Em junho deste ano, a Tom Tom, empresa holandesa de localização automotiva, publicou um ranking da qualidade de trânsito, baseado na comparação entre os tempos de deslocamento do horário livre e do rush no mesmo percurso e essa relação é expressa em porcentagem — quanto maior, pior o trânsito. O Brasil tem duas cidades no ranking das cinco primeiras: 1º Moscou (Rússia) – 76%, 2º Istanbul (Turquia) – 62%, 3º Rio de Janeiro – 55%, 4º Cidade do México (México) – 54% e 5º São Paulo – 46%

A revolução que o prefeito Haddad prometeu fazer em São Paulo é ainda apenas uma ameaça. Os 250 km de faixas exclusivas para ônibus e 400 km de ciclofaixas prometidas fazem parte de um processo inevitável de segregação do carro. “São medidas que deveriam começar a ser implantadas há 50 anos”, diz Brasiliense. Há um consenso internacional entre especialistas de destinar a cidade às pessoas e não mais aos veículos. O carro já não pode ser usado para o transporte individual diário e rotineiro — deve usado para situações especiais e lazer.

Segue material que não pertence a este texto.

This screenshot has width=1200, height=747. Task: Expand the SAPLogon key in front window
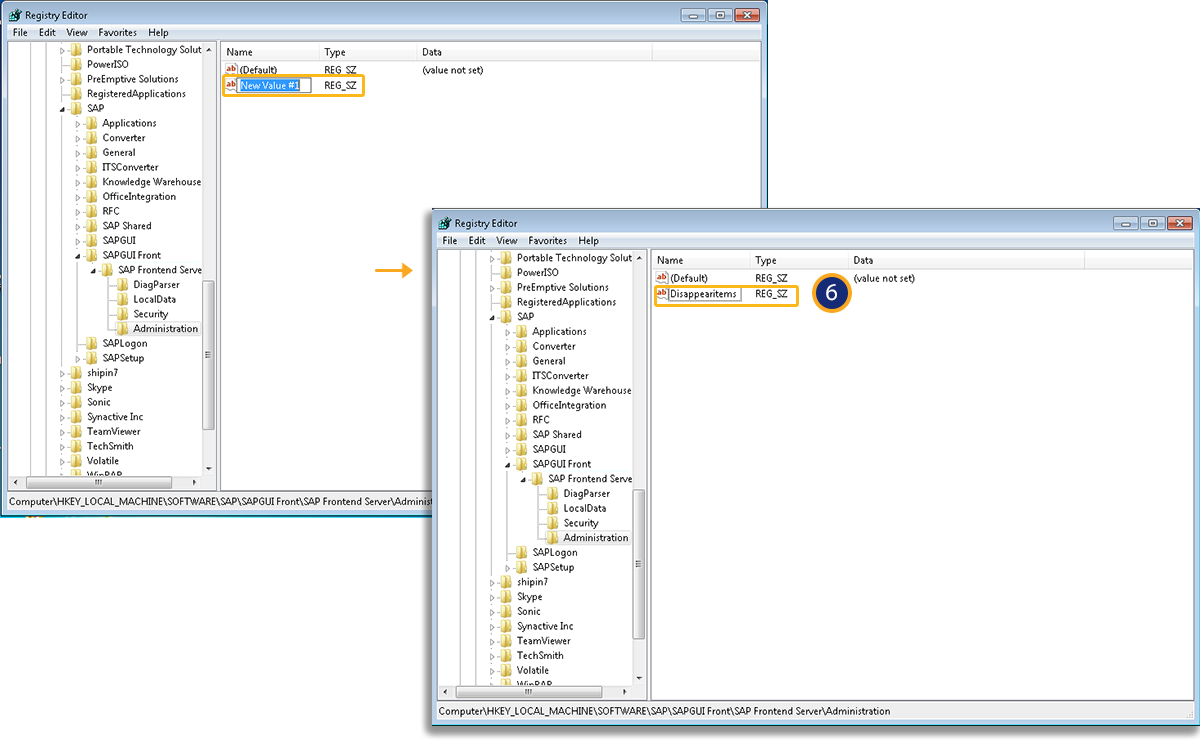(x=509, y=553)
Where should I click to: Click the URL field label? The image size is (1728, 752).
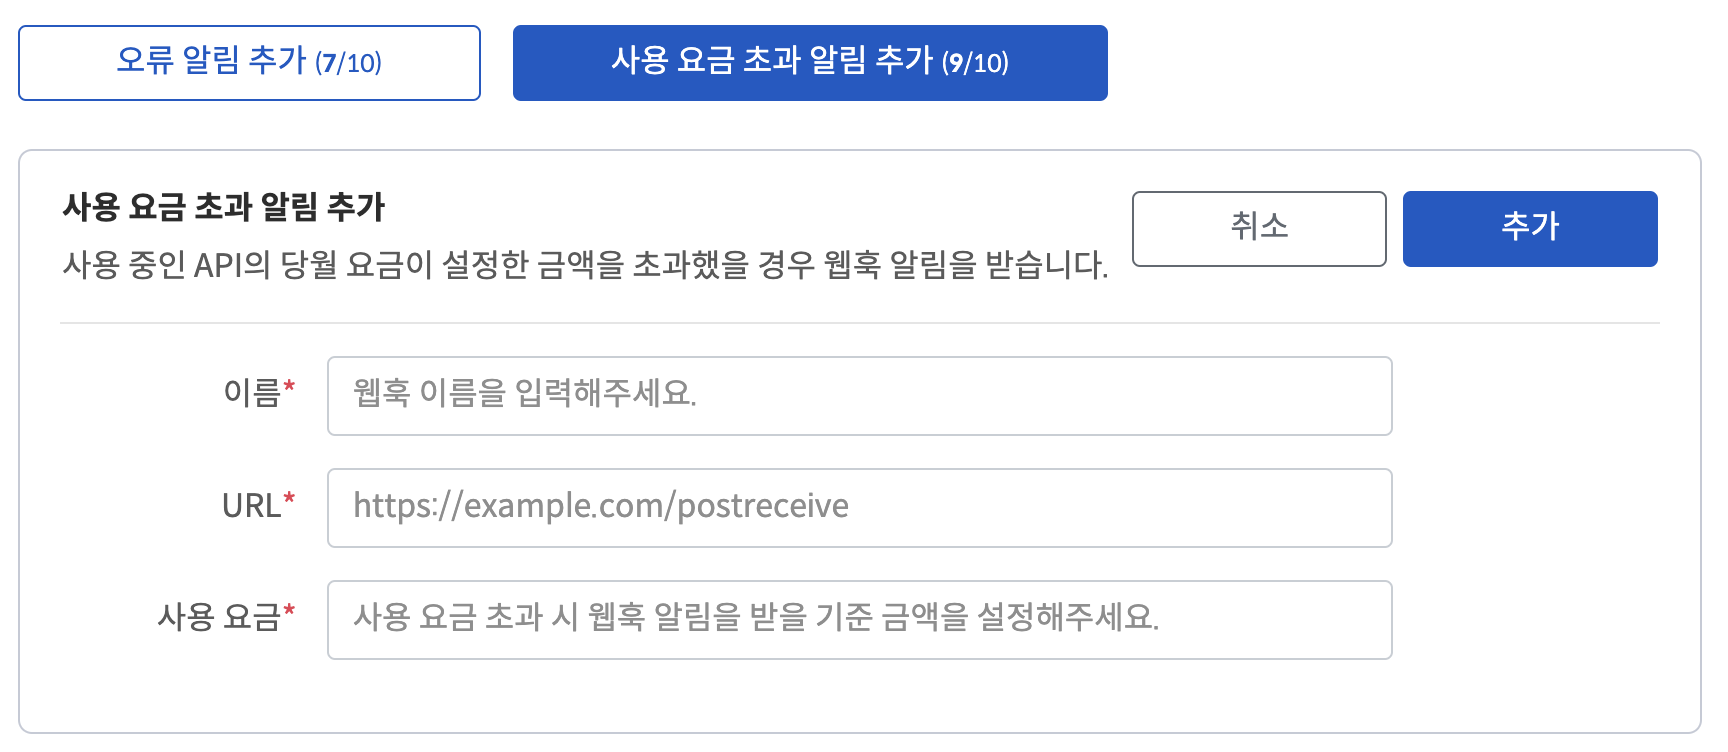tap(251, 506)

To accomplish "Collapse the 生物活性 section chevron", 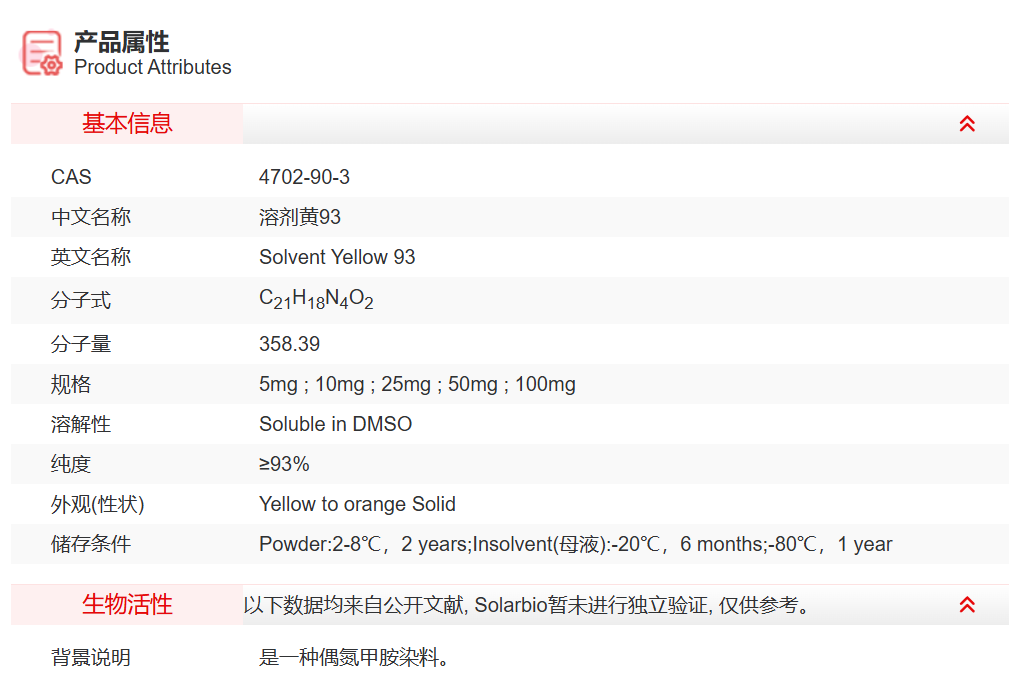I will click(966, 605).
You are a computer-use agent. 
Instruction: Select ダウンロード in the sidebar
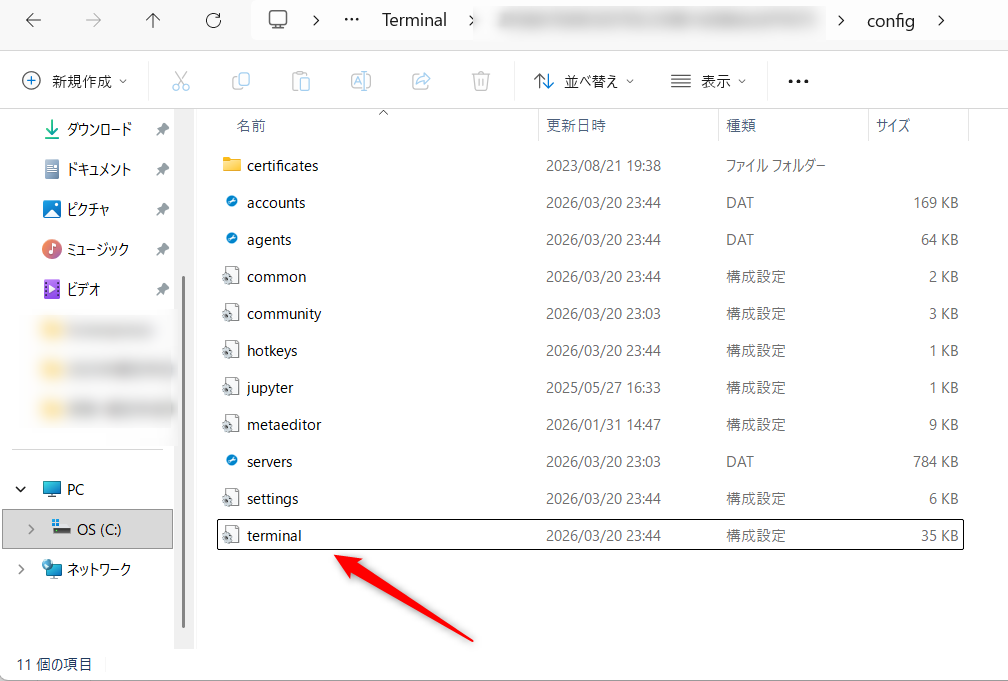(93, 129)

Se os motivos ainda não são suficientes, que tal este: o trânsito mata, a cada ano, cerca de 1,3 milhão de pessoas no mundo todo. É muito mais do que a soma das vítimas de todas as guerras e práticas de terrorismo que ocorrem no planeta. Por esse motivo, a ONU iniciou a campanha “Década de ações para a segurança no trânsito” cujo objetivo é promover entre 2011 e 2020 uma redução de 50% das fatalidades ocorridas nas ruas e estradas do mundo todo.

No Brasil, em 2013, 54 mil pessoas morreram no trânsito no Brasil e 444 mil ficaram com sequelas permanentes devido a acidentes. “O trânsito brasileiro é uma verdadeira guerrilha”, diz Silvio Médici, presidente da Associação Brasileira de Empresas de Engenharia de Trânsito. O que provoca um prejuízo, segundo pesquisa do Instituto de Pesquisa Econômica Aplicada (Ipea), de 30 bilhões de reais por ano em indenizações, diminuição da produtividade das vítimas, despesas hospitalares e outras causas.

A adesão ao transporte público é inevitável para todos. “É um processo lento. No carro você tem privacidade e mobilidade. No ônibus, tudo é desconfortável. A começar pelas calçadas indecentes, pelo trânsito que não respeita o pedestre, pelo ponto de ônibus, que é um pedaço de pau na calçada, pela falta de informação dos trajetos e horários, pelo desconforto da espera, normalmente feita em pé e sujeita ao tempo”, diz Ailton Brasiliense. Ainda assim, as faixas exclusivas já estão permitindo que os ônibus se desloquem com mais rapidez que os carros, estimulando seu uso. E as ciclovias, ainda vazias, serão, certamente, ocupadas por um número crescente de pessoas.

O melhor de tudo é que andar pela cidade, a pé, de ônibus ou bicicleta é a melhor maneira de realmente conhecê-la. Já estava mesmo na hora de sairmos dessa armadura de lata e voltar a dominar as ruas. Afinal, a praça é do povo.